It has taken nine Saturn VB launches so far to put the Ares complex into orbit. Today’s will be the tenth. So nesting isn’t so good anymore.
T minus four minutes and counting. As a preparation for main engine ignition, the fuel valve heaters have been turned on. T minus three minutes fifty-four seconds and counting. The final fuel purge on the main engines has been started. That’s the vapor you can see there, billowing across the launchpad, away from the Saturn booster.
The liquid oxygen replenish system has been turned off, so we can pressurize the tanks for the launch.
The wind is below ten knots, and we have a thin cloud layer. That’s pretty nearly perfect launch weather, well within mission parameters.
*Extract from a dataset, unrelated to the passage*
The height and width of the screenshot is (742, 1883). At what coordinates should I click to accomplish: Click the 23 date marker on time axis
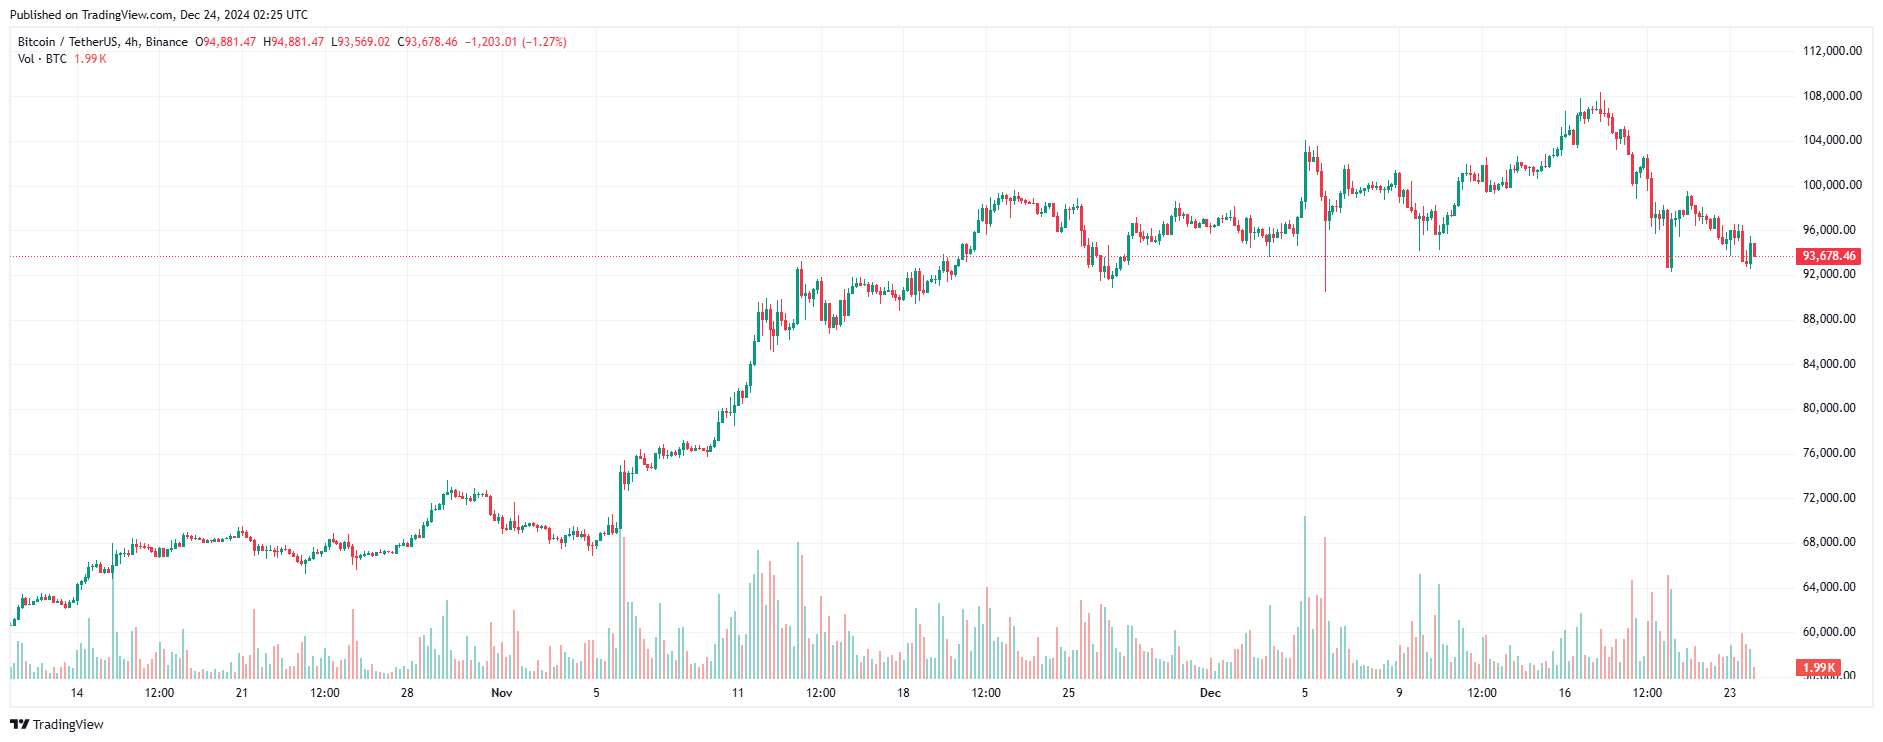pyautogui.click(x=1730, y=692)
It is typically hot, humid Florida weather here, on this historic day, Thursday, March 21, 1985.
T minus three minutes forty seconds and counting.
I am told that there are an estimated one million here with us today, the largest turnout for a launch since Apollo 11. Welcome to all of you. You might like to know that among the celebrities watching the launch today in the VIP enclosure are Apollo 11 astronauts Neil Armstrong, Joe Muldoon, and Michael Collins, cosmonaut Vladimir Viktorenko, along with Liza Minnelli, Clint Eastwood, Steven Spielberg, George Lucas, William Shatner, sci-fi authors Arthur C. Clarke, Ray Bradbury, and Isaac Asimov, and singer John Denver. We’re sure you aren’t going to be disappointed.
T minus three minutes twenty seconds and counting. Ares is now on internal power.
Coming up on T minus three minutes.
T minus three minutes and counting.
The engine gimbal check is under way, to ensure that the engines are moving freely, ready for flight control.